Excerpted records:
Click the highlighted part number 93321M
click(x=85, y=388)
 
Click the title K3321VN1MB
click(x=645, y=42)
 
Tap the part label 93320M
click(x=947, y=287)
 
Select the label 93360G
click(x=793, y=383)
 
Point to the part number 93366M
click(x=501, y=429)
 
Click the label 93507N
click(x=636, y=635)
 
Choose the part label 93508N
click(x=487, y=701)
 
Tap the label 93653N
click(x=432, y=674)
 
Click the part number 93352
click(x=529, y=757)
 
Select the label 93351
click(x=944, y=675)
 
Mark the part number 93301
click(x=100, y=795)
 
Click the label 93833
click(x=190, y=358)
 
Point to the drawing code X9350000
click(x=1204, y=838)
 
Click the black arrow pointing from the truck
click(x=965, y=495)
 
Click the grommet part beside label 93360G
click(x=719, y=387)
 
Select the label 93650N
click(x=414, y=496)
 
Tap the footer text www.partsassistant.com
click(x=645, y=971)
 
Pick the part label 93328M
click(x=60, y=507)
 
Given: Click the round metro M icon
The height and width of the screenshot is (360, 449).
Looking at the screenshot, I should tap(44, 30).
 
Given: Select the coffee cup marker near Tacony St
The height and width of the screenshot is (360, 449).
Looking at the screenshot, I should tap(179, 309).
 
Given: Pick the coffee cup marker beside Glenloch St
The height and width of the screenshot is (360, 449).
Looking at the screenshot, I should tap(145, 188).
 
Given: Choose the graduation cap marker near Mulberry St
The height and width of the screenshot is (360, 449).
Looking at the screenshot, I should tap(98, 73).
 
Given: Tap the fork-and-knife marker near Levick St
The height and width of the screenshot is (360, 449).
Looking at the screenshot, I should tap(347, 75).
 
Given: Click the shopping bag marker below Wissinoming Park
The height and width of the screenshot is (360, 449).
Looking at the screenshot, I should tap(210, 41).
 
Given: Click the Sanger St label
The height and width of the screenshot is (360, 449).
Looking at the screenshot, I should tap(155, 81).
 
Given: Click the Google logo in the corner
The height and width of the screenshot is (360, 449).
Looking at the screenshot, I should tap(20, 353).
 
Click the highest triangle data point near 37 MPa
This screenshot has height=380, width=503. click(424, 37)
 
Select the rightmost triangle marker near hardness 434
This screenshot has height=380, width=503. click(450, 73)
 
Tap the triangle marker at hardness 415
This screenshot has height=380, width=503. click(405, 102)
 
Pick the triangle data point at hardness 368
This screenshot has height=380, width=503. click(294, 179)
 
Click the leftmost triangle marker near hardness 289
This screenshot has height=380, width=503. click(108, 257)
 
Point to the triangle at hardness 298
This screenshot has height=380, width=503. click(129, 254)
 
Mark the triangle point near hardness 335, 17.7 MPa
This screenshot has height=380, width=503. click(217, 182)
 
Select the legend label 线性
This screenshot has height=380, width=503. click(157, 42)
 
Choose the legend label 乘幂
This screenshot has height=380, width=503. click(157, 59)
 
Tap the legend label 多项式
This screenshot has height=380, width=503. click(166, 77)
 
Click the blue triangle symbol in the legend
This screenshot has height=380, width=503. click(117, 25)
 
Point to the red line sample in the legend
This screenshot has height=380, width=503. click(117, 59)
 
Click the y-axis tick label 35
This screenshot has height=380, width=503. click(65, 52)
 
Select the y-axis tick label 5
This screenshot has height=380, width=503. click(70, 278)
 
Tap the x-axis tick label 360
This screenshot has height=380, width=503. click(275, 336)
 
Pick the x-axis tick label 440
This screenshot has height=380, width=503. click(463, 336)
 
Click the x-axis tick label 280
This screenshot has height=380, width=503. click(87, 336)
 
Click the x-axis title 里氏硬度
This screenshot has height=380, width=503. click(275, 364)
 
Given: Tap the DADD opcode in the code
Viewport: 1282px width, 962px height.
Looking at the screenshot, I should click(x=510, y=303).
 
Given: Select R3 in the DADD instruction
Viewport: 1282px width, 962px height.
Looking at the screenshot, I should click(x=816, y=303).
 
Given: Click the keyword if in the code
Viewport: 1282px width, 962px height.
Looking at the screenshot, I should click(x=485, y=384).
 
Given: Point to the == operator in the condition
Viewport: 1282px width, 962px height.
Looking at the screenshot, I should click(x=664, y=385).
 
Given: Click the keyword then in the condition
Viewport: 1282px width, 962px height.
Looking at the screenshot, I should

What is asked:
Render all of the data above as a Markdown table with two columns, Row and Line. Give each non-blank line its own numbered row and skip the blank lines.

Written reply:
| Row | Line |
|---|---|
| 1 | Click the highlighted part number 93321M |
| 2 | click(x=85, y=388) |
| 3 | Click the title K3321VN1MB |
| 4 | click(x=645, y=42) |
| 5 | Tap the part label 93320M |
| 6 | click(x=947, y=287) |
| 7 | Select the label 93360G |
| 8 | click(x=793, y=383) |
| 9 | Point to the part number 93366M |
| 10 | click(x=501, y=429) |
| 11 | Click the label 93507N |
| 12 | click(x=636, y=635) |
| 13 | Choose the part label 93508N |
| 14 | click(x=487, y=701) |
| 15 | Tap the label 93653N |
| 16 | click(x=432, y=674) |
| 17 | Click the part number 93352 |
| 18 | click(x=529, y=757) |
| 19 | Select the label 93351 |
| 20 | click(x=944, y=675) |
| 21 | Mark the part number 93301 |
| 22 | click(x=100, y=795) |
| 23 | Click the label 93833 |
| 24 | click(x=190, y=358) |
| 25 | Point to the drawing code X9350000 |
| 26 | click(x=1204, y=838) |
| 27 | Click the black arrow pointing from the truck |
| 28 | click(x=965, y=495) |
| 29 | Click the grommet part beside label 93360G |
| 30 | click(x=719, y=387) |
| 31 | Select the label 93650N |
| 32 | click(x=414, y=496) |
| 33 | Tap the footer text www.partsassistant.com |
| 34 | click(x=645, y=971) |
| 35 | Pick the part label 93328M |
| 36 | click(x=60, y=507) |
| 37 | Given: Click the round metro M icon |
| 38 | The height and width of the screenshot is (360, 449). |
| 39 | Looking at the screenshot, I should tap(44, 30). |
| 40 | Given: Select the coffee cup marker near Tacony St |
| 41 | The height and width of the screenshot is (360, 449). |
| 42 | Looking at the screenshot, I should tap(179, 309). |
| 43 | Given: Pick the coffee cup marker beside Glenloch St |
| 44 | The height and width of the screenshot is (360, 449). |
| 45 | Looking at the screenshot, I should tap(145, 188). |
| 46 | Given: Choose the graduation cap marker near Mulberry St |
| 47 | The height and width of the screenshot is (360, 449). |
| 48 | Looking at the screenshot, I should tap(98, 73). |
| 49 | Given: Tap the fork-and-knife marker near Levick St |
| 50 | The height and width of the screenshot is (360, 449). |
| 51 | Looking at the screenshot, I should tap(347, 75). |
| 52 | Given: Click the shopping bag marker below Wissinoming Park |
| 53 | The height and width of the screenshot is (360, 449). |
| 54 | Looking at the screenshot, I should tap(210, 41). |
| 55 | Given: Click the Sanger St label |
| 56 | The height and width of the screenshot is (360, 449). |
| 57 | Looking at the screenshot, I should tap(155, 81). |
| 58 | Given: Click the Google logo in the corner |
| 59 | The height and width of the screenshot is (360, 449). |
| 60 | Looking at the screenshot, I should tap(20, 353). |
| 61 | Click the highest triangle data point near 37 MPa |
| 62 | This screenshot has height=380, width=503. click(424, 37) |
| 63 | Select the rightmost triangle marker near hardness 434 |
| 64 | This screenshot has height=380, width=503. click(450, 73) |
| 65 | Tap the triangle marker at hardness 415 |
| 66 | This screenshot has height=380, width=503. click(405, 102) |
| 67 | Pick the triangle data point at hardness 368 |
| 68 | This screenshot has height=380, width=503. click(294, 179) |
| 69 | Click the leftmost triangle marker near hardness 289 |
| 70 | This screenshot has height=380, width=503. click(108, 257) |
| 71 | Point to the triangle at hardness 298 |
| 72 | This screenshot has height=380, width=503. click(129, 254) |
| 73 | Mark the triangle point near hardness 335, 17.7 MPa |
| 74 | This screenshot has height=380, width=503. click(217, 182) |
| 75 | Select the legend label 线性 |
| 76 | This screenshot has height=380, width=503. click(157, 42) |
| 77 | Choose the legend label 乘幂 |
| 78 | This screenshot has height=380, width=503. click(157, 59) |
| 79 | Tap the legend label 多项式 |
| 80 | This screenshot has height=380, width=503. click(166, 77) |
| 81 | Click the blue triangle symbol in the legend |
| 82 | This screenshot has height=380, width=503. click(117, 25) |
| 83 | Point to the red line sample in the legend |
| 84 | This screenshot has height=380, width=503. click(117, 59) |
| 85 | Click the y-axis tick label 35 |
| 86 | This screenshot has height=380, width=503. click(65, 52) |
| 87 | Select the y-axis tick label 5 |
| 88 | This screenshot has height=380, width=503. click(70, 278) |
| 89 | Tap the x-axis tick label 360 |
| 90 | This screenshot has height=380, width=503. click(275, 336) |
| 91 | Pick the x-axis tick label 440 |
| 92 | This screenshot has height=380, width=503. click(463, 336) |
| 93 | Click the x-axis tick label 280 |
| 94 | This screenshot has height=380, width=503. click(87, 336) |
| 95 | Click the x-axis title 里氏硬度 |
| 96 | This screenshot has height=380, width=503. click(275, 364) |
| 97 | Given: Tap the DADD opcode in the code |
| 98 | Viewport: 1282px width, 962px height. |
| 99 | Looking at the screenshot, I should click(x=510, y=303). |
| 100 | Given: Select R3 in the DADD instruction |
| 101 | Viewport: 1282px width, 962px height. |
| 102 | Looking at the screenshot, I should click(x=816, y=303). |
| 103 | Given: Click the keyword if in the code |
| 104 | Viewport: 1282px width, 962px height. |
| 105 | Looking at the screenshot, I should click(x=485, y=384). |
| 106 | Given: Point to the == operator in the condition |
| 107 | Viewport: 1282px width, 962px height. |
| 108 | Looking at the screenshot, I should click(x=664, y=385). |
| 109 | Given: Click the keyword then in the condition |
| 110 | Viewport: 1282px width, 962px height. |
| 111 | Looking at the screenshot, I should |